- **Work to be completed**
Set down every entry exactly as it was written.

══ Data extract

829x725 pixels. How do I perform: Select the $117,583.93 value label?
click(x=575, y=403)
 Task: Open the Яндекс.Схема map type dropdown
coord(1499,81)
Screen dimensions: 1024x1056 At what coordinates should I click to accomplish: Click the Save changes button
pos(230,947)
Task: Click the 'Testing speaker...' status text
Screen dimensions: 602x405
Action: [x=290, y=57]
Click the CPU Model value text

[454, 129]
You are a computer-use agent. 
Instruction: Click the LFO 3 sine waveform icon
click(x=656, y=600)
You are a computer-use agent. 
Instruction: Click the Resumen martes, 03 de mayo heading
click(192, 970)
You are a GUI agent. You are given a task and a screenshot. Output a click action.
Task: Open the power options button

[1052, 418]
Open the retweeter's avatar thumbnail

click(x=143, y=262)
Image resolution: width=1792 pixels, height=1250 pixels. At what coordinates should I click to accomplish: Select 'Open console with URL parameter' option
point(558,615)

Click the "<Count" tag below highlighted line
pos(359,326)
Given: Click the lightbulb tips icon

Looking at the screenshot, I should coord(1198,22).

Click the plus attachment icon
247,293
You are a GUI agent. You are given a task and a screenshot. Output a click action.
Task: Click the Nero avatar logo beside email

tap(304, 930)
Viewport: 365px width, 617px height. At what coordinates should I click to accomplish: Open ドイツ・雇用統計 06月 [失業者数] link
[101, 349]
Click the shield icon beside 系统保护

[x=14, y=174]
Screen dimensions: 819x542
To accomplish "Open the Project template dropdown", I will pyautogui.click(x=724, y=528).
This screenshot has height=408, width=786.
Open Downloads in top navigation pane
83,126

════

- **Output for this task**
829x725 pixels. How do I perform: Select the $117,583.93 value label?
click(x=575, y=403)
 Task: Open the Яндекс.Схема map type dropdown
coord(1499,81)
Screen dimensions: 1024x1056 At what coordinates should I click to accomplish: Click the Save changes button
pos(230,947)
Task: Click the 'Testing speaker...' status text
Screen dimensions: 602x405
Action: [x=290, y=57]
Click the CPU Model value text

[454, 129]
You are a computer-use agent. 
Instruction: Click the LFO 3 sine waveform icon
click(x=656, y=600)
You are a computer-use agent. 
Instruction: Click the Resumen martes, 03 de mayo heading
click(192, 970)
You are a GUI agent. You are given a task and a screenshot. Output a click action.
Task: Open the power options button

[1052, 418]
Open the retweeter's avatar thumbnail

click(x=143, y=262)
Image resolution: width=1792 pixels, height=1250 pixels. At what coordinates should I click to accomplish: Select 'Open console with URL parameter' option
point(558,615)

Click the "<Count" tag below highlighted line
pos(359,326)
Given: Click the lightbulb tips icon

Looking at the screenshot, I should coord(1198,22).

Click the plus attachment icon
247,293
You are a GUI agent. You are given a task and a screenshot. Output a click action.
Task: Click the Nero avatar logo beside email

tap(304, 930)
Viewport: 365px width, 617px height. At what coordinates should I click to accomplish: Open ドイツ・雇用統計 06月 [失業者数] link
[101, 349]
Click the shield icon beside 系统保护

[x=14, y=174]
Screen dimensions: 819x542
To accomplish "Open the Project template dropdown", I will pyautogui.click(x=724, y=528).
This screenshot has height=408, width=786.
Open Downloads in top navigation pane
83,126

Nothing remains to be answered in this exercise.